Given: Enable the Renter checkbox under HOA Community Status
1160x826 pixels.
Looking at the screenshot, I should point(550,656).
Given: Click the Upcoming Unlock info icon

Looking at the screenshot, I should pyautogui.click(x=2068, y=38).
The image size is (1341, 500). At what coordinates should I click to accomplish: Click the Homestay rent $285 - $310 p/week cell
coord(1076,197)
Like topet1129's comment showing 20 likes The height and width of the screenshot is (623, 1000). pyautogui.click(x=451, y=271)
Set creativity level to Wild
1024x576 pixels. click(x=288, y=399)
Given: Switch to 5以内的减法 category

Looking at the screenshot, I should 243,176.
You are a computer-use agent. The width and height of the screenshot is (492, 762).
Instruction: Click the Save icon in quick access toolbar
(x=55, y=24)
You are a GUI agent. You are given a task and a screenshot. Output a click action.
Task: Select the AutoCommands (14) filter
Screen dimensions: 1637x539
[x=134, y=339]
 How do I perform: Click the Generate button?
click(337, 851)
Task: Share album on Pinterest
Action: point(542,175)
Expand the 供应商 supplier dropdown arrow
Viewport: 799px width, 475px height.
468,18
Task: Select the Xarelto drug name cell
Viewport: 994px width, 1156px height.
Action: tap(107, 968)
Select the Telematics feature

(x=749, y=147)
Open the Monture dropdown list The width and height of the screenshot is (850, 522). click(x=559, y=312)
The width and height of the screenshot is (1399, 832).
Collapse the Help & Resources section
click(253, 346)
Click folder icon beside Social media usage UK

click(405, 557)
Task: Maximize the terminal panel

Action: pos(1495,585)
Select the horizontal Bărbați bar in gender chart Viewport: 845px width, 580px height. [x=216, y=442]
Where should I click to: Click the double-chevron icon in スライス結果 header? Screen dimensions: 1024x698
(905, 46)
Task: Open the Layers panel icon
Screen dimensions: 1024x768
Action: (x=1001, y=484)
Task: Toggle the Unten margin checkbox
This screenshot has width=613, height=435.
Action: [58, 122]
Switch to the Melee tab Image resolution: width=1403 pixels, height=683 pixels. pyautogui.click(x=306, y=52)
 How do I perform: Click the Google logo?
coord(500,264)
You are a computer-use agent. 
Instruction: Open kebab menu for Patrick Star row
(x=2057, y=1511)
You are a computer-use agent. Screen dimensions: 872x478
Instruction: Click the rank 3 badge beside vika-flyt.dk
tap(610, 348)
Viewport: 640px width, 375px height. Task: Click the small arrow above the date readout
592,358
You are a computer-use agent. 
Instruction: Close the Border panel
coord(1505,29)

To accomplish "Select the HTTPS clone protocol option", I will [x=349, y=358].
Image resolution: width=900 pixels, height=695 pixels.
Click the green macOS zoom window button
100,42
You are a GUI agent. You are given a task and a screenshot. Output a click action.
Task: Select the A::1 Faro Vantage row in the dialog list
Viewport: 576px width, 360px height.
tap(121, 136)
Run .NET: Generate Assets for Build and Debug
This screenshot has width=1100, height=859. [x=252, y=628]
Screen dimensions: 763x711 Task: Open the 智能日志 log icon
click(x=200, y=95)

******************************

**Work instruction**
Find each line in the listing above that contains "checkbox", and copy that line.

**Answer box**
Given: Enable the Renter checkbox under HOA Community Status
Task: Toggle the Unten margin checkbox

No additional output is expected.